The Disney Corporation continues to discover the rough jewels of our imagination. While academics debate over the meaning within the classics of literature, Disney banks on the continuous relevancy of these proven gems of human creativity. Its recent release is an animation of Victor Hugo's The Hunchback of Notre Dame (1831). This novel has been successfully brought to the screen several times before. However, Disney's genius has been to realize that the animation medium can capture the magical narrative of this tale. This story is a tale, a telling that captures a particular moment -- medieval Paris -- and makes one feel as if the account is taking place in the present. Disney's animation wonderfully places the viewer in a certain time and place, and yet the characters and their struggles are contemporary.

Hugo's style as a writer has been perfectly translated into the animation by blending lyrical realism and romanticism. The lyrical realism is the sense that one is on the streets of Paris during the middle ages. The romanticism involves the poetic manner and symbols Hugo used in his writing style, e.g., bells, gypsies, festivals, love, and pageantry. There is a continuity between this work and another Hugo masterpiece written 30 years later, Les Miserables (1862), which is the power of Hugo's idealism expressed as religious humanism. The Disney animation vividly captures this motif.
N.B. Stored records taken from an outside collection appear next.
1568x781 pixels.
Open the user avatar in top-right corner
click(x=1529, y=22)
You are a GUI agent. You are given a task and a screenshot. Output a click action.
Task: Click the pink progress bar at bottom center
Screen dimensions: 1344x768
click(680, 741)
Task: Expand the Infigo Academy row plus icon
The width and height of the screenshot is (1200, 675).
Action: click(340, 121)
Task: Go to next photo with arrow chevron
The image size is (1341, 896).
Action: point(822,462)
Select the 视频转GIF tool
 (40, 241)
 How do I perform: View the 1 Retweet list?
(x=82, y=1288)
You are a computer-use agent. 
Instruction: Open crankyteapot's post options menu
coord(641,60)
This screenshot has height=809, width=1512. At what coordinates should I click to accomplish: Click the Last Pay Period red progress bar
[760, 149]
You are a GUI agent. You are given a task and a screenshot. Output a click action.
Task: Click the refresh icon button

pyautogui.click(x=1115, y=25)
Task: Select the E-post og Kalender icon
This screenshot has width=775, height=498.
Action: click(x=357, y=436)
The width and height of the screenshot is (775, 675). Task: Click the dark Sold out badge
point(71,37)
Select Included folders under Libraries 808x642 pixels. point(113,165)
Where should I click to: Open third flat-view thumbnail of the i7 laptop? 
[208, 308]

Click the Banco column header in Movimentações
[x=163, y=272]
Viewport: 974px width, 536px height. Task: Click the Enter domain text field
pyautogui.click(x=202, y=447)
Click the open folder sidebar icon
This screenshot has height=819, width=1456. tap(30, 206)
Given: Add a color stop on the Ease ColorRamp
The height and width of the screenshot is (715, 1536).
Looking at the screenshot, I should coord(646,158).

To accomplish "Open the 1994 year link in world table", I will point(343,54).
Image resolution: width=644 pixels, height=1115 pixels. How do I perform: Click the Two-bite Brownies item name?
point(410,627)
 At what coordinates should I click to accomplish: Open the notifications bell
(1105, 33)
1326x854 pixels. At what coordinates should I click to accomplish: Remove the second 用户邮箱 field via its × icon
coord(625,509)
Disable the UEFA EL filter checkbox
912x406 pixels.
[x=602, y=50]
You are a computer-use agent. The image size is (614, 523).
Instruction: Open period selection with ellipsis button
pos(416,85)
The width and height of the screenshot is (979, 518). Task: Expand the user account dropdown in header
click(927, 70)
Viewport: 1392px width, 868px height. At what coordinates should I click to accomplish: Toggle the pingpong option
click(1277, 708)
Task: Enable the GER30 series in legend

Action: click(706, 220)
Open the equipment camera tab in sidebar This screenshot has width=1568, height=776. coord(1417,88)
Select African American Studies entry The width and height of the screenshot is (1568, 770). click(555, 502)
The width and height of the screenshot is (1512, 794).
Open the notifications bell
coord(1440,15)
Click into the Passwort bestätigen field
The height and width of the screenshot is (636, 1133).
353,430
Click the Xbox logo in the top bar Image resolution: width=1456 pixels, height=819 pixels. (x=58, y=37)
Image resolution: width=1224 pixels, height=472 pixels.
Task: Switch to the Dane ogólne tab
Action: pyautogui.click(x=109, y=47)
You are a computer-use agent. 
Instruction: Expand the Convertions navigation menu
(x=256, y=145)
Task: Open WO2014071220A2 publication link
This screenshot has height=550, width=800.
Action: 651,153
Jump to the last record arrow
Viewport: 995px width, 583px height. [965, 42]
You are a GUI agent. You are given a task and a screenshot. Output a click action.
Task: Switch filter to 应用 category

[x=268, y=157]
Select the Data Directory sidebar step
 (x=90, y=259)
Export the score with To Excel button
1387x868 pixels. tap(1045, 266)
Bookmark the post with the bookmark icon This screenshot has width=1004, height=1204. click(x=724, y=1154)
This adaptation ends on a happy note; yet the animation style still possesses Hugo's nuances. The scenes inside the cathedral with gargoyles and stained glass windows reinforce the theme of religious humanism. The film is a plea for human tolerance as expressed by songs that protest the injustice of prejudice, and it contrasts the hatred and destruction of religious fanaticism with the love ethic of religious humanism. Disney's The Hunchback of Notre Dame is truly family entertainment that can be enjoyed by children, teenagers and adults. The gifted child will be especially responsive to this animated adaptation of a great classic of French literature, and gifted teenagers would benefit from contrasting the novel with the film. It is interesting to observe that the current longest running Broadway play is that artistic triumph, Les Miserables (translated into a different medium, the musical). Hugo's spirit obviously strikes a modern note.